Мне и нам всем нужна безопасность, наш собственный дом, откуда нас никто не выгонит. В Макао у нас есть друзья. И мне не придется снова попрошайничать на парковках. Но у меня не будет школы, в которой мне нравится, и доступа к книгам, который у меня есть здесь. И я буду скучать по посудомоечной машине, духовке и телевизору.
Бабушка недовольна тем, что мы возвращаемся в Семью и в Макао, но она не готова больше делить с нами свой дом, а больше нам некуда деваться.
Пока мы пытаемся придумать, как оплатить дорогу обратно на Ферму, бабушка сообщает маме, что ее дедушка по материнской линии — Уоррен Смадбек — оставил ей немного денег в виде акций в сфере недвижимости. Он и его брат — Артур — были застройщиками в Нью-Йорке и возводили жилые комплексы по всей стране.
Я в шоке, узнав, что члены моей семьи были богатыми людьми, застройщиками национального уровня и владельцами нью-йоркских небоскребов. А мы, сколько я себя помню, едва сводили концы с концами.
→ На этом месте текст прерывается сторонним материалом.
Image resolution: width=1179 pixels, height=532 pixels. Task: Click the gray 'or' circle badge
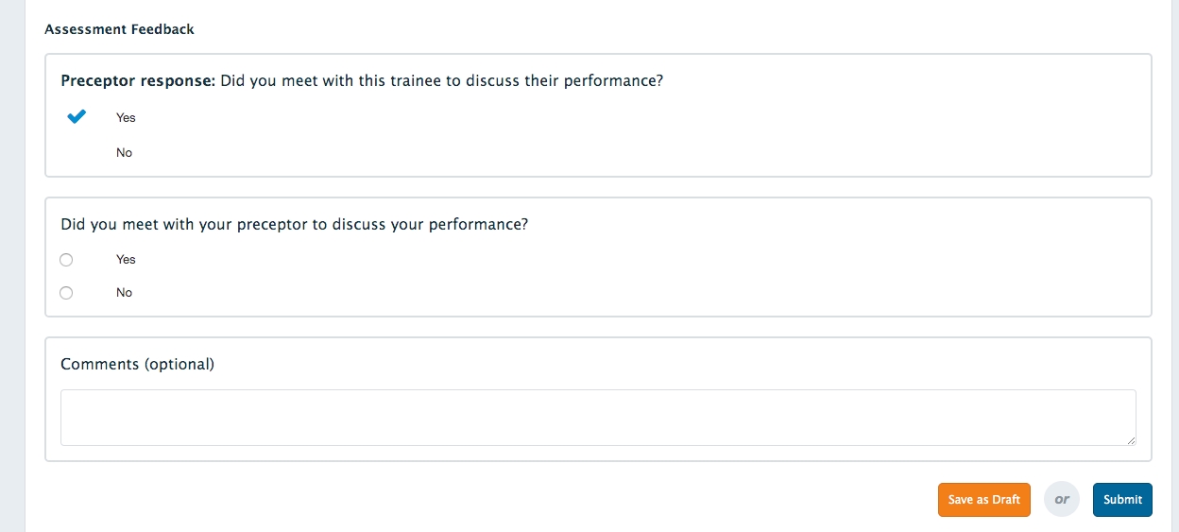pos(1062,500)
Но прежде чем я успела задать вопрос «Где же все эти богатства?», бабушка сказала, что большая часть миллионов Смадбеков утекла в чужие руки. После смерти моей еврейской прабабушки Мадлен Уоррен женился на женщине, которая была значительно его моложе. Таким образом, после смерти прадедушки состояние досталось этой Виолетте и ее детям.
Тем не менее для каждого из внуков Уоррена был открыт трастовый счет, и моя мать владеет несколькими акциями дома «Дакота» в Нью-Йорке [31]. Ежегодно на ее счете аккумулировалась небольшая сумма денег за аренду. В детстве маме об этом не говорили в силу ее возраста, а потом она присоединилась к Семье. Бабушка сама пользовалась этими деньгами: купила себе машину и помогала двум другим своим дочерям.
Узнав об этом, мама пришла в ярость, да и я тоже, когда думаю о нашем отчаянном положении и тех страданиях, что мы пережили, особенно за последний год.
«Если бы я передала их тебе, ты бы все отнесла в Семью», — оправдывается бабушка. И тут она права.
Но так или иначе, мама теперь может взять деньги с принадлежащего ей счета. Те 2000 долларов, которые там были, мы потратили на покупку авиабилетов в Макао. Я прыгаю от восторга, мечтая о том, что скоро снова увижу Ферму, своих друзей и животных. Но в то же время мне немного грустно расставаться и со школой в Мариетте. Хотя тут и нет кого‑то, о расставании с кем я бы по-настоящему сожалела, но, возможно, я бы смогла найти друзей, если бы осталась подольше.
Услышав о моем отъезде, учителя смотрят на меня с тревогой. «Пообещай, что найдешь способ продолжить свое образование», — говорят они мне. Я обещаю, полная решимости и в самом деле это сделать. В Семье все победы мгновенны: спасена душа, заполнен продуктами холодильник, подметен пол. Но с восходом солнца они, как туман, исчезают, и все приходится начинать сначала. А, как оказалось, мне нравится ощущение достижения прогресса на пути к долгосрочной цели. Выполняешь упражнение, изучаешь материал, получаешь «пятерку». После одного семестра в традиционной школе я обнаружила, что люблю учиться. И не хочу терять это чувство.